> [AIM OF THE TASK]: Line by line, please look for the word "agent" in the following records, then copy each line you find it in.

> [RECORD EXCERPTS]:
((
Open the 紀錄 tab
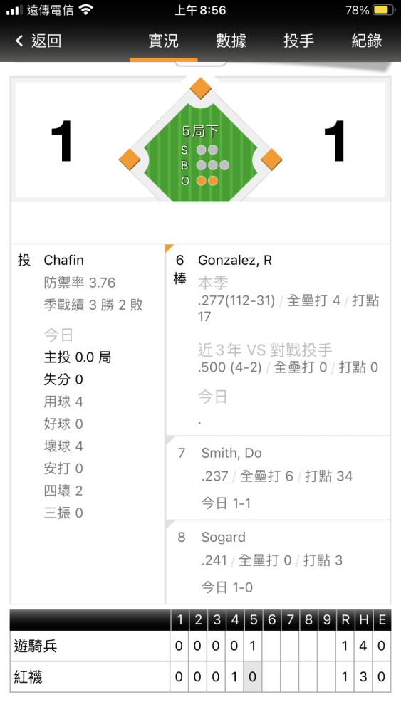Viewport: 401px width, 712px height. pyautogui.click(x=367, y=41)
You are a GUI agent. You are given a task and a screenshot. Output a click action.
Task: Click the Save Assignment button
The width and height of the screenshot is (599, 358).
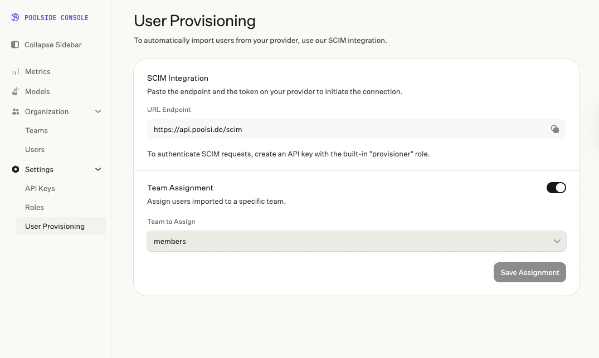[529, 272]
))
((
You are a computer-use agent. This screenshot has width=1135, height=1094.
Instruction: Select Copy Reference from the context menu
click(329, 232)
))
((
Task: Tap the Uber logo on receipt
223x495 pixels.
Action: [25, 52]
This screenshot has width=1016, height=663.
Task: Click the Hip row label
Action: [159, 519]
))
> [ANSWER TO THIS PROBLEM]:
You are a GUI agent. You are given a task and a screenshot. Output a click action.
You are a computer-use agent. This screenshot has width=1135, height=1094.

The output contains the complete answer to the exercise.